(Saved data entries)
Content starts

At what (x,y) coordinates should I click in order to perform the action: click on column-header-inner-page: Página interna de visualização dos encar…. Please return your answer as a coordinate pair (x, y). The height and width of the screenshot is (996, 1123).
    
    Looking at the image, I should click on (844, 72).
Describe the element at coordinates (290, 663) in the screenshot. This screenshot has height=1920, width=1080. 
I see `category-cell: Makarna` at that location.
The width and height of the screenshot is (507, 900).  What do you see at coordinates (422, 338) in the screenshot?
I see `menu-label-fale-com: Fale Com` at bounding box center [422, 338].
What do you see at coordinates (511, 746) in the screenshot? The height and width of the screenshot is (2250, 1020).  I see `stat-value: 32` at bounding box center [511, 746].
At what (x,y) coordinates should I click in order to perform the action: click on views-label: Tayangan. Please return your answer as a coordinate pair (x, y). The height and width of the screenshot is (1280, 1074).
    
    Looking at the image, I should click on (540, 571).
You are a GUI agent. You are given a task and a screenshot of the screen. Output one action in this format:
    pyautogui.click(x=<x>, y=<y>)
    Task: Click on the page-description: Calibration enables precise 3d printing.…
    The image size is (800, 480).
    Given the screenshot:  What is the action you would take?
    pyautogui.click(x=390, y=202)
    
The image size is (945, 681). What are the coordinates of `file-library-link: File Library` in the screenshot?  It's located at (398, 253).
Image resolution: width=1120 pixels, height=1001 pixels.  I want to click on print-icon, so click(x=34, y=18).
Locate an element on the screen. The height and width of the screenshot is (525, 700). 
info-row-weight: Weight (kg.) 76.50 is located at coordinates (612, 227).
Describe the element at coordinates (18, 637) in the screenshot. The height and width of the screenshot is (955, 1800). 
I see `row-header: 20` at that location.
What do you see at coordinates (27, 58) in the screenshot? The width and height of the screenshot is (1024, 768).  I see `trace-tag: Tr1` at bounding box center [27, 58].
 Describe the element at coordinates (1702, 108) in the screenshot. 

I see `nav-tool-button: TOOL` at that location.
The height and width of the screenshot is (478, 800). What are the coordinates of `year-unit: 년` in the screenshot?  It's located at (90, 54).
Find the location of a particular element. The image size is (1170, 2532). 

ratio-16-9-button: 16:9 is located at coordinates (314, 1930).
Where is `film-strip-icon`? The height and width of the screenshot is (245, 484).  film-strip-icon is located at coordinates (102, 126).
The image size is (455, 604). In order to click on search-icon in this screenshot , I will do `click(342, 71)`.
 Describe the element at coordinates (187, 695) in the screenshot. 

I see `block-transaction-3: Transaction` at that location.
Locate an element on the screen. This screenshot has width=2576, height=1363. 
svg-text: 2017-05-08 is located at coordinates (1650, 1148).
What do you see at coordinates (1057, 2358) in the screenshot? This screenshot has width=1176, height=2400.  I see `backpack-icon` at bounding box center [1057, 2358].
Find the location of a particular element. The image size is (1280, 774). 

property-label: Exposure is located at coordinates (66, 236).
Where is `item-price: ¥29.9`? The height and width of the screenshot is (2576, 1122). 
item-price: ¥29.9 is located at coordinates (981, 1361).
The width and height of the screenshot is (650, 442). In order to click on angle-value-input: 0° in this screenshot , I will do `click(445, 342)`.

Content ends

■ **Exercise aim**
In the rows from the line containing "Describe the element at coordinates (18, 637)" through the line containing "What do you see at coordinates (27, 58)", swap "coordinates" for "position" and write those lines out again with nothing else changed.

■ **Solution**
Describe the element at position (18, 637) in the screenshot. The height and width of the screenshot is (955, 1800). 
I see `row-header: 20` at that location.
What do you see at position (27, 58) in the screenshot? The width and height of the screenshot is (1024, 768).  I see `trace-tag: Tr1` at bounding box center [27, 58].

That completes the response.